The Marine Special Operator Insignia is a badge of the United States Marine Corps. The insignia is awarded to individuals who have completed the MARSOC Individual Training Course, and for those Marines who, before the insignia's 2016 introduction, hold the military occupational specialties (MOS) of 0372 critical skills operator or 0370 special operations officer.

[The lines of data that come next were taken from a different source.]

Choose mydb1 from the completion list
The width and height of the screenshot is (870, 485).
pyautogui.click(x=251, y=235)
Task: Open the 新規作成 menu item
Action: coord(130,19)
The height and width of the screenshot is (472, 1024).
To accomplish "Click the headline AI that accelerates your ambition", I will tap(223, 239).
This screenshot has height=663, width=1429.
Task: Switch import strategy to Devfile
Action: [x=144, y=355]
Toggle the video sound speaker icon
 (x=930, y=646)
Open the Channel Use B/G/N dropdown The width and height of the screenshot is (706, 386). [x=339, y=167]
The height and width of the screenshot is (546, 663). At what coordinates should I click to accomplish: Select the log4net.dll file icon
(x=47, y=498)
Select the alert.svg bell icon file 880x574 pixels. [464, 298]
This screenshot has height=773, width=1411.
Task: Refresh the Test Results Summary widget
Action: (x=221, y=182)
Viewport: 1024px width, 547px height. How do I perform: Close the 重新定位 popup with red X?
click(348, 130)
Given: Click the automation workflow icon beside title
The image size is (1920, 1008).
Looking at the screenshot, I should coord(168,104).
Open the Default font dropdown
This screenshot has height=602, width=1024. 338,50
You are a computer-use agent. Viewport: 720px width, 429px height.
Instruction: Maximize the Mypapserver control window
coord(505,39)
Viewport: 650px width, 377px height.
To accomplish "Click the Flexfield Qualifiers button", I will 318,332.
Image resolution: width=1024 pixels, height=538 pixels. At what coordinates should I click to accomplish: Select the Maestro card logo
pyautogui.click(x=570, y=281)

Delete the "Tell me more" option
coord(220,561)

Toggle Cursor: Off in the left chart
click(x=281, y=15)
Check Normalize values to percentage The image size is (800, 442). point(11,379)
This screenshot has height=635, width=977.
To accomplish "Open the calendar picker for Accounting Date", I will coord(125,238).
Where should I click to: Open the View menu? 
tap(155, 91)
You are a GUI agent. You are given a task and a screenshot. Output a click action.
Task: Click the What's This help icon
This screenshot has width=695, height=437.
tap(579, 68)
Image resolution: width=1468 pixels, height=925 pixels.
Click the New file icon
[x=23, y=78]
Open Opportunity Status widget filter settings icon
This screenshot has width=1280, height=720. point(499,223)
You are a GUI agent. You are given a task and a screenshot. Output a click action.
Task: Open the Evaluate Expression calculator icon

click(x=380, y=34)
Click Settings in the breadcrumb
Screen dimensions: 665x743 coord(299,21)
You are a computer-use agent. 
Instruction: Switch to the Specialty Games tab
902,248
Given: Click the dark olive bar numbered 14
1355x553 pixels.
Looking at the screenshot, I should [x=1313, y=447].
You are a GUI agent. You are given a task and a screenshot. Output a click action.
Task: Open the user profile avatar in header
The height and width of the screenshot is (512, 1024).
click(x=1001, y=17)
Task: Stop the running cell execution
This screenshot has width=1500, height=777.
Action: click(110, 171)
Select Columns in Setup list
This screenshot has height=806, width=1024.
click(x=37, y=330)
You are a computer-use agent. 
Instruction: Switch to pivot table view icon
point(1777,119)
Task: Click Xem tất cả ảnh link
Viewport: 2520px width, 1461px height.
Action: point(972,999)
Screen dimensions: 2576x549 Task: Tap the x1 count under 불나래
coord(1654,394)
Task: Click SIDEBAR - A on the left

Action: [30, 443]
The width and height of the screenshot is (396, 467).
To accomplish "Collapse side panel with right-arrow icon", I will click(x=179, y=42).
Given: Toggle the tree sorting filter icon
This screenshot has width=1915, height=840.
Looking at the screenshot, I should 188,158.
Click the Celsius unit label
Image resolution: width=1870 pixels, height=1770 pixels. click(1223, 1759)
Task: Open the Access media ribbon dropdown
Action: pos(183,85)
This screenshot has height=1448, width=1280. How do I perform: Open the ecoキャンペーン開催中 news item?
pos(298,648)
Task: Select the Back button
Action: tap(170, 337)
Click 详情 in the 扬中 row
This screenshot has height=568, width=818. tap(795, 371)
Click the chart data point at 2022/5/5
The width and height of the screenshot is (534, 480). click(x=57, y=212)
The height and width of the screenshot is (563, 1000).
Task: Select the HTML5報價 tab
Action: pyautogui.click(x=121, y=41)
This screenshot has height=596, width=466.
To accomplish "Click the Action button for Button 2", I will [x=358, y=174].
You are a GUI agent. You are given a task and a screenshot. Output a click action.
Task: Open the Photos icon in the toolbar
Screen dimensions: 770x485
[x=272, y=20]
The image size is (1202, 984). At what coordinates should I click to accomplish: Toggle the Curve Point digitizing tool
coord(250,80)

The USMC Raider "Dagger" insignia is equivalent to the US Navy SEAL "Trident" in that the device indicates that the Marine is a part of the special operations community. Previously, the only distinction for Marine Corps special operators was wearing the combination of the scuba and parachute insignias adopted from US Navy Combat Diver pin and US Navy Certified Parachute Rigger wings (now known as the Navy and Marine Corps Parachutist insignia), which replaced the Army parachutist wings worn by Marines in 1968 upon special request, but were unofficially worn by Marine airborne unit members as early as World War II when first designed for graduates of US Navy Parachute Rigger school.

==Requirements==
The Marine Special Operator Insignia is awarded to Marines with the MOS of critical skills operators (0372) and special operations officers (0370). To gain this MOS, Marines must have completed the Individual Training Course (ITC). ITC prepares Marines for global special operations duties, roles, and responsibilities over the course of 196 days. Marines then head to more specialized curricula. These Marines will complete at least 268 days of training before joining an operational unit. When the Marine Special Operator insignia is worn, no additional breast insignia is authorized for wear with this device.